Un grand plan « data » pour rattraper les moins de 35 ans
Après avoir fait des progrès spectaculaires ces dernières années sur leurs outils web (sites mobiles, portails de services, applications, réseaux sociaux, vidéos…), c’est encore dans le digital que les collectivités trouveront un vecteur capital de légitimation de leurs projets. D’autant, rappelons-le, qu’il est un outil d’information hégémonique pour les publics les plus éloignés du scrutin de mars et de juin, notamment les moins de 35 ans. Souvent vécue comme une contrainte (obligation de créer des portails open data), portée par une autre direction, jugée comme abstraite et intrusive, ou envisagée comme un outil au seul service de la régulation des services ou de futures start-up, la gestion de la data est encore timide dans les collectivités. Si elle tend à être intégrée à la transition des systèmes d’information globaux, notamment avec la mise en place de centres de contacts et de plateformes de gestion de la relation citoyenne (GRC), elle gagnerait à devenir un outil central pour la dircom. Équipés de solutions simples de bases de données et de logiciels d’analyse, nous pourrions mieux cibler tous les contenus. Et inventer progressivement un lien entre l’institution et les moins de 35 ans. Cette collecte de données est indispensable pour notre démocratie, car cette tranche d’âge n’entrera a priori pas en politique par le magazine municipal… ni par la réunion de quartier.

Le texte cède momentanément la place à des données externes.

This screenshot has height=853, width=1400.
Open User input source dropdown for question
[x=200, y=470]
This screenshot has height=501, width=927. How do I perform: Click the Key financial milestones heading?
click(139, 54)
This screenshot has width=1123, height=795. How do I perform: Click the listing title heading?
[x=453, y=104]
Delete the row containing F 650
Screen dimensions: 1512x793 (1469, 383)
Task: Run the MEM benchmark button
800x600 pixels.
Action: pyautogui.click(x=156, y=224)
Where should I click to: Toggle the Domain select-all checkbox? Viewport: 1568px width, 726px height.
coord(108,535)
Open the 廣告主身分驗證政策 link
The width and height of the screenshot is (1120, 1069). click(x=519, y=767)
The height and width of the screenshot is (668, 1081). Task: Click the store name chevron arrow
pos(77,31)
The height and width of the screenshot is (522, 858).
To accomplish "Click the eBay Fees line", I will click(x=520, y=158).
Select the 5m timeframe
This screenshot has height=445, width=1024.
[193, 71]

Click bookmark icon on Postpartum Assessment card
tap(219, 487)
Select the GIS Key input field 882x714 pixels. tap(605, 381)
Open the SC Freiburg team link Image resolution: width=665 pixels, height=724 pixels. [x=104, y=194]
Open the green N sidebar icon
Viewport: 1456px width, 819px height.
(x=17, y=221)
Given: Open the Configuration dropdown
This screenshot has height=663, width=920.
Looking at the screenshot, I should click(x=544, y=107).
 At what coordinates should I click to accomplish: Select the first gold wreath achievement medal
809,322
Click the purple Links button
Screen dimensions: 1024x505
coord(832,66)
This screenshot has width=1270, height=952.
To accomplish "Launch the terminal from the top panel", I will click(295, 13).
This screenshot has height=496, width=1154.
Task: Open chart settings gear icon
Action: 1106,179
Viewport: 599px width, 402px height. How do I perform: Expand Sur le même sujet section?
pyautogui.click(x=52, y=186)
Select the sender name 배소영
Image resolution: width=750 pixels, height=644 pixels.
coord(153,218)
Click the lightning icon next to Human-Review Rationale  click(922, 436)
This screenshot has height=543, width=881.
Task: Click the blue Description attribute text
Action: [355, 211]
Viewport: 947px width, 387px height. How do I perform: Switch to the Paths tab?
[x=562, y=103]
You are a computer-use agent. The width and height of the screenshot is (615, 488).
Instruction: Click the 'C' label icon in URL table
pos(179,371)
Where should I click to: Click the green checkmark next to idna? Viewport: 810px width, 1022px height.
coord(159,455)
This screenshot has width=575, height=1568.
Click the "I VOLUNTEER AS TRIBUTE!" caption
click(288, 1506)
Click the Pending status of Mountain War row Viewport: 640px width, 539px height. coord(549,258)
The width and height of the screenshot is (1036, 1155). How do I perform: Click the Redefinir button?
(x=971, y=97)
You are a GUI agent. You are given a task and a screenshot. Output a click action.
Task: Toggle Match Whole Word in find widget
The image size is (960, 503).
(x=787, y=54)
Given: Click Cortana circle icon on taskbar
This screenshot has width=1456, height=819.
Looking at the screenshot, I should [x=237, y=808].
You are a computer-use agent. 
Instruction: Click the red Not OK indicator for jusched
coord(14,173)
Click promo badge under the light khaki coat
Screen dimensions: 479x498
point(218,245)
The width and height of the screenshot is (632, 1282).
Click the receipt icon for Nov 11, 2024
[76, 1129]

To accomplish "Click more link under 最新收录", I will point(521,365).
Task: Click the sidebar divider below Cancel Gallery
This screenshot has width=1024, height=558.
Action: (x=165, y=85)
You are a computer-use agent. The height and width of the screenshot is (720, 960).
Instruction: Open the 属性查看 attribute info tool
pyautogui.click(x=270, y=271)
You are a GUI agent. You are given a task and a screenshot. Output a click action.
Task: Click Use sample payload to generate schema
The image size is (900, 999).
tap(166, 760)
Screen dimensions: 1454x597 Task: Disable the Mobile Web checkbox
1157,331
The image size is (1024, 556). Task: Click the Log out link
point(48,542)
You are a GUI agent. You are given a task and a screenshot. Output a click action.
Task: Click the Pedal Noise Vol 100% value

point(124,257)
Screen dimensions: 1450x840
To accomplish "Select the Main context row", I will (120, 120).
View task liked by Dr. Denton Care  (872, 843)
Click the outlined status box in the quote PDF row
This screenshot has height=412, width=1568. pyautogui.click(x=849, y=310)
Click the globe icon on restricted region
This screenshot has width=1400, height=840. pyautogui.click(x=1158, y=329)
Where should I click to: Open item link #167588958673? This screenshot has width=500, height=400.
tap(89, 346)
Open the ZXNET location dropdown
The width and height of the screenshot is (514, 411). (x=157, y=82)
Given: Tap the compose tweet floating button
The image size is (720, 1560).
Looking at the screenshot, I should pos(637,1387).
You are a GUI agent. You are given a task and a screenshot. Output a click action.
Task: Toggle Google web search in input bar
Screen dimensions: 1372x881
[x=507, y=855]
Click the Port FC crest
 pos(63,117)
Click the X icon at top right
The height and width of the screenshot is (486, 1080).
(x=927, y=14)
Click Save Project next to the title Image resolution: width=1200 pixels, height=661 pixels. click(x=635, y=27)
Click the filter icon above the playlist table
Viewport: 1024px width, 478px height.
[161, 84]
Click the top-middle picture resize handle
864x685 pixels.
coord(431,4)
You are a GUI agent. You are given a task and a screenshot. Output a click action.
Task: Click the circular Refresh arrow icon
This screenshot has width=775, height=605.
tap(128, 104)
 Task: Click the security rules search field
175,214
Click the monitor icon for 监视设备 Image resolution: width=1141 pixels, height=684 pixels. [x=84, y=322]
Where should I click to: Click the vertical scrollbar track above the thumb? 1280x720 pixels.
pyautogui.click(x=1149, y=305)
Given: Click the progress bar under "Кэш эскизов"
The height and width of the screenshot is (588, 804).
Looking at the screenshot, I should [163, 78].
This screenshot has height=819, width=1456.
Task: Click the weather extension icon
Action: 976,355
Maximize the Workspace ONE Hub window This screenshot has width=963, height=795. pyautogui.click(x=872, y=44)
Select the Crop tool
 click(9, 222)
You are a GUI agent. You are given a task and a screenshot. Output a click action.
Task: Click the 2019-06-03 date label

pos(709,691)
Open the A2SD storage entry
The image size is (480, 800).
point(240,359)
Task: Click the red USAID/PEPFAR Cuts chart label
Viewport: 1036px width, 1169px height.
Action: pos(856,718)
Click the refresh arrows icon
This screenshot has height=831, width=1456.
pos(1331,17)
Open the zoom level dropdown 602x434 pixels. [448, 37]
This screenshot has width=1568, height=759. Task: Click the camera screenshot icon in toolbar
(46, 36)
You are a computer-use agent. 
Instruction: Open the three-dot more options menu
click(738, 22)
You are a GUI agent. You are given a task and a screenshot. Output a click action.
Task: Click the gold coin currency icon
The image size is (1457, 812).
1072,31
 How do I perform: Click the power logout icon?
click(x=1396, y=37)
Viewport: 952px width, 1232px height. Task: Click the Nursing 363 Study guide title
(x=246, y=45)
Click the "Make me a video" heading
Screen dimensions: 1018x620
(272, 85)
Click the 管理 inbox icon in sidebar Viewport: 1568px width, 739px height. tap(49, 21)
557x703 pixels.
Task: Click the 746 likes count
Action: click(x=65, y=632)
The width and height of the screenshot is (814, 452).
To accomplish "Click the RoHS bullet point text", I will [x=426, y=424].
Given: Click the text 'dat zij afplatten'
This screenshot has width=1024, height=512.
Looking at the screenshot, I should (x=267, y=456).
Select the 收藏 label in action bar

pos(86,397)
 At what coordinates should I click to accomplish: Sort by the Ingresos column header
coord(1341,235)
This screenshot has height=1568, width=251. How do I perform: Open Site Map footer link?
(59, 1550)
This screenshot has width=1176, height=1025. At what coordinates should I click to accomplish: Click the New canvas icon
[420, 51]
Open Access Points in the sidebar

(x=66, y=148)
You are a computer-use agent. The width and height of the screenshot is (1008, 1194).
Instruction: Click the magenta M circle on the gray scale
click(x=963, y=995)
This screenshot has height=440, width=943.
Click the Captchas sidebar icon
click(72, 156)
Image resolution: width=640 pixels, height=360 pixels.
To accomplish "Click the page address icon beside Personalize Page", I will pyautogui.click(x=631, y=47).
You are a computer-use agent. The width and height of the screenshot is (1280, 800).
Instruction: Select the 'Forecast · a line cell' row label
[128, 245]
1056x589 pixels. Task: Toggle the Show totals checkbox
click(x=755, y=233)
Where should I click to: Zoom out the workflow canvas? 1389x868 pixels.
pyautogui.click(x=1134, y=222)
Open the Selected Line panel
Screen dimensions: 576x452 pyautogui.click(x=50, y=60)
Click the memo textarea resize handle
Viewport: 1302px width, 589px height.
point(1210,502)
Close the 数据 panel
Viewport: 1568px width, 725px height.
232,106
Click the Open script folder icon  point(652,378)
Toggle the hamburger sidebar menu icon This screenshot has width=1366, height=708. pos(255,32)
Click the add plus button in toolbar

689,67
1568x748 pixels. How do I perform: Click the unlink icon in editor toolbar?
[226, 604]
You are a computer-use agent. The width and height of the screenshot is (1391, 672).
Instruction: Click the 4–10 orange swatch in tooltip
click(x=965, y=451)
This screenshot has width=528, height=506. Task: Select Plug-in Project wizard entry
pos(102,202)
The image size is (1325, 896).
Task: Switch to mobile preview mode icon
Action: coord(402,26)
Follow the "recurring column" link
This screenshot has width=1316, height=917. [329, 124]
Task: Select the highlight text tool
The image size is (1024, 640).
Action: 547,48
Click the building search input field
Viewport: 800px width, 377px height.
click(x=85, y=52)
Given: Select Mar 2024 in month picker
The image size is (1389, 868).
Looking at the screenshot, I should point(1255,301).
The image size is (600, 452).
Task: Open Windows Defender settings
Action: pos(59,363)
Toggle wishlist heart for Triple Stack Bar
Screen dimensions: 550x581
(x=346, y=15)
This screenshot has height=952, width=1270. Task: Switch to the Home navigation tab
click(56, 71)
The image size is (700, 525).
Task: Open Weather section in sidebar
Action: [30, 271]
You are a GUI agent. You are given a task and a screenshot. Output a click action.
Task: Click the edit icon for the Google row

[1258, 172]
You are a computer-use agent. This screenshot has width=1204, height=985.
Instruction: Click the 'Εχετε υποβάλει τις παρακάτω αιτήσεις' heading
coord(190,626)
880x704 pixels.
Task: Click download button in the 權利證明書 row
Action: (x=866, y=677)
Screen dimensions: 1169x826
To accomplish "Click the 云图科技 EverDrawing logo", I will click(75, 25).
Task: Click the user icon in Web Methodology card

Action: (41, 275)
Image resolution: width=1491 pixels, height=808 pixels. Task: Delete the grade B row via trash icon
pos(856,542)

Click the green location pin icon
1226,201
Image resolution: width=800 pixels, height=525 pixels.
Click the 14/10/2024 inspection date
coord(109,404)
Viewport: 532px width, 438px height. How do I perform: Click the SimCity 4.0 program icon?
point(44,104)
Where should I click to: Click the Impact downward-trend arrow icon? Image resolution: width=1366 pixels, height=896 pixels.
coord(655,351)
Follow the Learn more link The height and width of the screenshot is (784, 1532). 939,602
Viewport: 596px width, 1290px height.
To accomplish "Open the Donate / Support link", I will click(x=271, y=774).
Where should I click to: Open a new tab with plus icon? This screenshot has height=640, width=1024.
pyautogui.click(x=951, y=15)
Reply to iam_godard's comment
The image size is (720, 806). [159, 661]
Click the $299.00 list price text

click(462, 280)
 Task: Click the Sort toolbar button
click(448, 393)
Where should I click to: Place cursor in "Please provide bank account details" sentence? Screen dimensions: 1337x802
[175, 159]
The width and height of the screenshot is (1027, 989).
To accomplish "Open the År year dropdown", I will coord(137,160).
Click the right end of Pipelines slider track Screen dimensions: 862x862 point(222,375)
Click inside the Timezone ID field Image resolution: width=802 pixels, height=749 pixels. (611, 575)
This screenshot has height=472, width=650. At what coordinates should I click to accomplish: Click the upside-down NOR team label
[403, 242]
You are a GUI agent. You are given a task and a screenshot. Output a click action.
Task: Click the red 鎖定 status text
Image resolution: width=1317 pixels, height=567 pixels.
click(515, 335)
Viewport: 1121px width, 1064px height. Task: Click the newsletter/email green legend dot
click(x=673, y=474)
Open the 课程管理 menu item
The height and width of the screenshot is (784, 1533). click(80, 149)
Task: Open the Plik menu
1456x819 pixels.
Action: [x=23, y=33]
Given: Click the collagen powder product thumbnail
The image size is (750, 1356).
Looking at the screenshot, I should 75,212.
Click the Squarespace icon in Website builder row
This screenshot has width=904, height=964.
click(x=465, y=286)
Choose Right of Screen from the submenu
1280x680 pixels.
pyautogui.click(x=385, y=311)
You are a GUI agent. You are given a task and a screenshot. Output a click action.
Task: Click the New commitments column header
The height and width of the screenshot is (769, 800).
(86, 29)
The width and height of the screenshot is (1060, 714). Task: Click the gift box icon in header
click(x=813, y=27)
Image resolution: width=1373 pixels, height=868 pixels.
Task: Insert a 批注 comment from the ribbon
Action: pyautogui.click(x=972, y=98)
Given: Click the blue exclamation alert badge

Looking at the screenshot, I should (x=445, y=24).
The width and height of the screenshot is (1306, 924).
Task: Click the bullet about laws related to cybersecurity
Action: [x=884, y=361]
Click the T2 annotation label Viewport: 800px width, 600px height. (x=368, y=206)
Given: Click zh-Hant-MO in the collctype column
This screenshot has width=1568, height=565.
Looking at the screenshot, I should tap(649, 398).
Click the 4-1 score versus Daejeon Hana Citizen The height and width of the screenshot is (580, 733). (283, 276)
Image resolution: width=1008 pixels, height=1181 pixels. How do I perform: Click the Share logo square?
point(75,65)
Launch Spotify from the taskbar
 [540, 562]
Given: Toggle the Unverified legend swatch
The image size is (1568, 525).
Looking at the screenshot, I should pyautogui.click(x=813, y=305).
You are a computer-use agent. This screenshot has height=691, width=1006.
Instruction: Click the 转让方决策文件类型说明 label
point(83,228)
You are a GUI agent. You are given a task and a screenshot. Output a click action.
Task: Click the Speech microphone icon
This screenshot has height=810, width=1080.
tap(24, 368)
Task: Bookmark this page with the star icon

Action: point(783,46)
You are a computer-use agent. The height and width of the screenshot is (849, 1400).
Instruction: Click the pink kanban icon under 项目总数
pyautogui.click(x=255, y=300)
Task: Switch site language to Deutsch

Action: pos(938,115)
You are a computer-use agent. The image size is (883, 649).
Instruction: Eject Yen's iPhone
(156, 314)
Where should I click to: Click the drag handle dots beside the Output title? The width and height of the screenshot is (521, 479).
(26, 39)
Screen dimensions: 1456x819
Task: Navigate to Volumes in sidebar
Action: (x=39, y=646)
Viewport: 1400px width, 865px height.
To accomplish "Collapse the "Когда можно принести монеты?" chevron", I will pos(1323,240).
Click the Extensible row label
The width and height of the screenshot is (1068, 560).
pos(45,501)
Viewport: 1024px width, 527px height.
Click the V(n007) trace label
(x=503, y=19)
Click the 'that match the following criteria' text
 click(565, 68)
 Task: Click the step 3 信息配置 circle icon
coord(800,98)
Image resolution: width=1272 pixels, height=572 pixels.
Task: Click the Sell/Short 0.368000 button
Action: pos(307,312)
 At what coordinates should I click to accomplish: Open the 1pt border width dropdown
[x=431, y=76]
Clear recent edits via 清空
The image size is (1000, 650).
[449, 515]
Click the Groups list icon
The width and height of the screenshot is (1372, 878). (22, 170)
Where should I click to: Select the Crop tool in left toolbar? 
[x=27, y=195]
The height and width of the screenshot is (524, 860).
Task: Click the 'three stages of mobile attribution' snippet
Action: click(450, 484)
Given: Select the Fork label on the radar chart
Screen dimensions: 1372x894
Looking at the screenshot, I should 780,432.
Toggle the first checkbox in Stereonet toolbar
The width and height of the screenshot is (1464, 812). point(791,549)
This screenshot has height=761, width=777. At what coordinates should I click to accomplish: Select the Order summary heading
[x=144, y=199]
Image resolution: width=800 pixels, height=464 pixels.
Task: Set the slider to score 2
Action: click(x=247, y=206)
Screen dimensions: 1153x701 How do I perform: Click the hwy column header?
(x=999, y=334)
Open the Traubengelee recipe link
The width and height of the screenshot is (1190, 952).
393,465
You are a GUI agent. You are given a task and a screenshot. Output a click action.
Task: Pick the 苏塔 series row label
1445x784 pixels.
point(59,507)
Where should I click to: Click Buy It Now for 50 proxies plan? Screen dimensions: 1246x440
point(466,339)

Un décloisonnement dircom-élus
Pour combler ce trou de légitimité, enfin, les directions de la communication doivent embrasser leur dimension politique. C’est un sujet qui anime souvent et historiquement la profession. Souvent pris en charge par la direction de service, incluant parfois un.e attaché.e de presse, le lien avec les élus gagnerait à s’étendre à toute l’équipe car légitimer une action, qui sera peut-être parfois capitale pour une commune (cf. les projets écologiques et leur impact sur l’aménagement du territoire), nécessite un approfondissement intellectuel, pratique, technique, du dialogue entre les communicants et leurs élus. Avec ces municipales, et sans rien négliger de l’impact de la covid, tout le monde est désormais dans le même bateau, menacé par un effondrement civique qui ne ralentit pas.
Dans les centaines de villes de France ayant vécu un changement d’équipe, la circonspection qui menace la politique municipale nécessite un bon coup d’accélérateur en matière de com. Plus encore qu’un service, la com est une nécessité publique.